◆ **WHAT YOU WILL DO**:
Search the material for the word "name" and copy each line that holds it.

+-------+

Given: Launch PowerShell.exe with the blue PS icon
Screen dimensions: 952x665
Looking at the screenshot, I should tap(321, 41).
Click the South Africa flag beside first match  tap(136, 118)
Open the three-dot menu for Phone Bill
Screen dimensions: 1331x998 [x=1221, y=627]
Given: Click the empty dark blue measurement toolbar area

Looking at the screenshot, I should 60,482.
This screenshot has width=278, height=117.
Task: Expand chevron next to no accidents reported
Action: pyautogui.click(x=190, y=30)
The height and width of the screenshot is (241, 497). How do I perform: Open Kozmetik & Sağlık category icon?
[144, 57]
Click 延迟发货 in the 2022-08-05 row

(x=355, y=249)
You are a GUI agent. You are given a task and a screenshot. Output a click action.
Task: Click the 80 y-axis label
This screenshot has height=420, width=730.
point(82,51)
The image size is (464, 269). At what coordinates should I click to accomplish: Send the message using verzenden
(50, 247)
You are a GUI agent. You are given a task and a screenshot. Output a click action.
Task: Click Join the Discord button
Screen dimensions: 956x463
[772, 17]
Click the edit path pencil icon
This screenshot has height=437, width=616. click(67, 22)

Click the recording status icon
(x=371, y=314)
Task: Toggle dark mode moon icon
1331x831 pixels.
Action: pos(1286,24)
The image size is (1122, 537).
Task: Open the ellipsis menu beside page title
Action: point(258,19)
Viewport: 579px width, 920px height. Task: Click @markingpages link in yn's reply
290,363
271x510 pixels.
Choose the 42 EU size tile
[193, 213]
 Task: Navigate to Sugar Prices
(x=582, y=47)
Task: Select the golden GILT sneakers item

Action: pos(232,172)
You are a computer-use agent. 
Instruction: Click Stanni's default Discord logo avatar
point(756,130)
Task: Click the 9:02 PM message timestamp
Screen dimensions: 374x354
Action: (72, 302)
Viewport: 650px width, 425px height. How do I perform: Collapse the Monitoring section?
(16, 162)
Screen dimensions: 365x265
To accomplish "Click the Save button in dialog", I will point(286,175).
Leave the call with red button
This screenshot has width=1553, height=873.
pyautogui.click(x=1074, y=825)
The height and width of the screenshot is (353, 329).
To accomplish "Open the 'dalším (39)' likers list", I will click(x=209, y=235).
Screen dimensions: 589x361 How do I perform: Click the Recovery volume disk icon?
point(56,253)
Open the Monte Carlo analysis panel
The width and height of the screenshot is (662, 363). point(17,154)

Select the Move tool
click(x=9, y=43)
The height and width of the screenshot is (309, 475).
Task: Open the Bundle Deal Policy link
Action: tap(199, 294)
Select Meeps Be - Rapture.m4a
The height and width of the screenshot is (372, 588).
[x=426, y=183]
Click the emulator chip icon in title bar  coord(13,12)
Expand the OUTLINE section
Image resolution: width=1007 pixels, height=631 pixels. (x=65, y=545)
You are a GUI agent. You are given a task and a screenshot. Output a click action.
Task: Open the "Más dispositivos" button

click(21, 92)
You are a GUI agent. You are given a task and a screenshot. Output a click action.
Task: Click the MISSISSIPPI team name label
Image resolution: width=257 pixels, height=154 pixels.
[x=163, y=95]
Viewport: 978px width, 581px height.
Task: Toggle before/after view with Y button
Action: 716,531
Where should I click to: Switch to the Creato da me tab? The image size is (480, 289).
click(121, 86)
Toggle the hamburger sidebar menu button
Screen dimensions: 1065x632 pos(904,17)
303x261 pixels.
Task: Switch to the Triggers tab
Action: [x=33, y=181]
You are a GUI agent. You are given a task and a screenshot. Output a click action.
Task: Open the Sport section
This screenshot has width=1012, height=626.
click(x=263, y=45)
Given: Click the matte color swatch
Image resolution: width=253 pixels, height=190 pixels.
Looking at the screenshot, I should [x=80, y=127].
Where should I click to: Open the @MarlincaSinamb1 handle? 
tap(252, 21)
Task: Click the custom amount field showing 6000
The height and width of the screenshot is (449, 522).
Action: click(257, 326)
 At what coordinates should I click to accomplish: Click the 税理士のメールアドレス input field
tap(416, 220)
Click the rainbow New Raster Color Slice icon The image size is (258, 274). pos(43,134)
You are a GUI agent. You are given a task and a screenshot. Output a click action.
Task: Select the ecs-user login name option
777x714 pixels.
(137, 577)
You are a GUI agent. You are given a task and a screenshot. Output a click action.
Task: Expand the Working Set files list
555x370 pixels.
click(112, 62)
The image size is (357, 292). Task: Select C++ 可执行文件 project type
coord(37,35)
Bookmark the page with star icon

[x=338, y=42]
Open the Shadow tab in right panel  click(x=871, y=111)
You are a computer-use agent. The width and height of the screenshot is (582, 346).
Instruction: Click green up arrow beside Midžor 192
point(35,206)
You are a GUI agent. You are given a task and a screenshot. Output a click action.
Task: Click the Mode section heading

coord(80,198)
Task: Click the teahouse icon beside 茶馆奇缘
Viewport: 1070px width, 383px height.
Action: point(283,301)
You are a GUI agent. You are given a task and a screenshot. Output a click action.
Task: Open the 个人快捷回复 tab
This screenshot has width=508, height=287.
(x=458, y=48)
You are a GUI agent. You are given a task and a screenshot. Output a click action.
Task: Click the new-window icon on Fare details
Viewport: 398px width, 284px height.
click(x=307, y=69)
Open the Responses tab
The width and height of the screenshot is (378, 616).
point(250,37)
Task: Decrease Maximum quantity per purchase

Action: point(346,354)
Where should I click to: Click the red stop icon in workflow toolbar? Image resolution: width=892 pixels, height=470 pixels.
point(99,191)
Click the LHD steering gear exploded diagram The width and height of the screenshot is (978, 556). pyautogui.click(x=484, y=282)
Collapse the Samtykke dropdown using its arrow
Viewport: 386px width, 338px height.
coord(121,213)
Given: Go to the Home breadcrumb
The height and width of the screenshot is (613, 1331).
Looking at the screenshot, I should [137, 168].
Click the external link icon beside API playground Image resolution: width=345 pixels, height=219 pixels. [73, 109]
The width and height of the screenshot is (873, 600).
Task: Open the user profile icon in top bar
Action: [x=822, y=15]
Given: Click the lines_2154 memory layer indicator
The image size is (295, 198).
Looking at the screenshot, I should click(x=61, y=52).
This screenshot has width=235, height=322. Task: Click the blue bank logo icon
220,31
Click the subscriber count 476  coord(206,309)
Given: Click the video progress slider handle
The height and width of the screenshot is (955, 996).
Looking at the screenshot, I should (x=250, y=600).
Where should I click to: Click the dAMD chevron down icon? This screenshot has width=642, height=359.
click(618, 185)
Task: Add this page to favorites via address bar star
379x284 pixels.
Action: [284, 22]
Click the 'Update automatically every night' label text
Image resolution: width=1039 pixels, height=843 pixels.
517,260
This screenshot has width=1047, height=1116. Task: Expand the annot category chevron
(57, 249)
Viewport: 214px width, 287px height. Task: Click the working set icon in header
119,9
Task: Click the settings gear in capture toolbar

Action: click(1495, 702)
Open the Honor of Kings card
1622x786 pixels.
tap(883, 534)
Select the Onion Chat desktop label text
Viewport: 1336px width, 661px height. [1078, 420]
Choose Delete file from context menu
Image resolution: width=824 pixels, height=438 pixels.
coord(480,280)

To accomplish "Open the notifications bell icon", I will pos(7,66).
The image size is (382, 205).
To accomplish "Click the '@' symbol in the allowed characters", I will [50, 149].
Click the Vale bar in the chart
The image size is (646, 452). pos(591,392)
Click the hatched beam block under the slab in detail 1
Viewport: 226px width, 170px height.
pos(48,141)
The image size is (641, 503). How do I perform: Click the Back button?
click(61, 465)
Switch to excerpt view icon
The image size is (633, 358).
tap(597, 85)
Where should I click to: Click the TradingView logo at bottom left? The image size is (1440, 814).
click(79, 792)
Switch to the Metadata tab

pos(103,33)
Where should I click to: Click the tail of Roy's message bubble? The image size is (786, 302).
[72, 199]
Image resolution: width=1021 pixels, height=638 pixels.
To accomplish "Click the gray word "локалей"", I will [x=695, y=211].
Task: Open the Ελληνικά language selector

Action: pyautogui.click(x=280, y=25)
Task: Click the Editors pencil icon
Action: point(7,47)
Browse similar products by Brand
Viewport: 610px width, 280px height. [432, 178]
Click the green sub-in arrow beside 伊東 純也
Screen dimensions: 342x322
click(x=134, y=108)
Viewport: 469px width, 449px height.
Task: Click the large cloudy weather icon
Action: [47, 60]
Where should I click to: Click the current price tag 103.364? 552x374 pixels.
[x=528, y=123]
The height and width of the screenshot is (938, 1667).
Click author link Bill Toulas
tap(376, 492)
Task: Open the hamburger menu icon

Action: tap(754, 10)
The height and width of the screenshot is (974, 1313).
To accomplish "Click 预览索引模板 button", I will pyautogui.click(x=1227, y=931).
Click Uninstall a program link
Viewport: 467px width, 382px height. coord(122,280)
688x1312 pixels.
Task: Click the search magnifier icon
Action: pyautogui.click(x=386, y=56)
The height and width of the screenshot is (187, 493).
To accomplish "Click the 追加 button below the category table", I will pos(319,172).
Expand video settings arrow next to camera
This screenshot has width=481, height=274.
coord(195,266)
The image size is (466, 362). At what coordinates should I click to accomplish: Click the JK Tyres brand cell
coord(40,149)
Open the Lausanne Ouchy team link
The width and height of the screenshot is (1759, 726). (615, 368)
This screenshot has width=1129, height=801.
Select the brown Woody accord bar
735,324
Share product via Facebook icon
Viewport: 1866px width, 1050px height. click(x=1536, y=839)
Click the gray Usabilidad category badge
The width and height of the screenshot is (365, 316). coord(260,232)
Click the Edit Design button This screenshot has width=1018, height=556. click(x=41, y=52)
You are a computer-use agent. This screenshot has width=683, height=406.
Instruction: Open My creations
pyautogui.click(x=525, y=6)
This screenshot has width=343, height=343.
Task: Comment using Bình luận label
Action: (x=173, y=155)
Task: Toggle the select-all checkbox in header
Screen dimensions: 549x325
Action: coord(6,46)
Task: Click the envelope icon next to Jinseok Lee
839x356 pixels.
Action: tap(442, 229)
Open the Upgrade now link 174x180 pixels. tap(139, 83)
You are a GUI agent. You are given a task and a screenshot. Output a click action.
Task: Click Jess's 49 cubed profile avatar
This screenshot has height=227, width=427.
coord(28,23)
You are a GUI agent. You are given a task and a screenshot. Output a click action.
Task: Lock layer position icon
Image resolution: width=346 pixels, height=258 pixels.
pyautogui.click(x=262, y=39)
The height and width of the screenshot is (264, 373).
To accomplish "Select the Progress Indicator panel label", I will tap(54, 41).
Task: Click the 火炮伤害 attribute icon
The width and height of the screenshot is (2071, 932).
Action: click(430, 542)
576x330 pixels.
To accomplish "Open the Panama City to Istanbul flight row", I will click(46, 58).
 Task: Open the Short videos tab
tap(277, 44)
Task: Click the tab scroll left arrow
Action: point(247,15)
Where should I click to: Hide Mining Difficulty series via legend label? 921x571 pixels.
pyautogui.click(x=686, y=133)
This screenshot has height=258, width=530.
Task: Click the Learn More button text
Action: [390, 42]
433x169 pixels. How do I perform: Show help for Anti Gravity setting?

+-------+

◆ **SOLUTION TO THE PROBLEM**:
Task: Click the MISSISSIPPI team name label
Task: Select the ecs-user login name option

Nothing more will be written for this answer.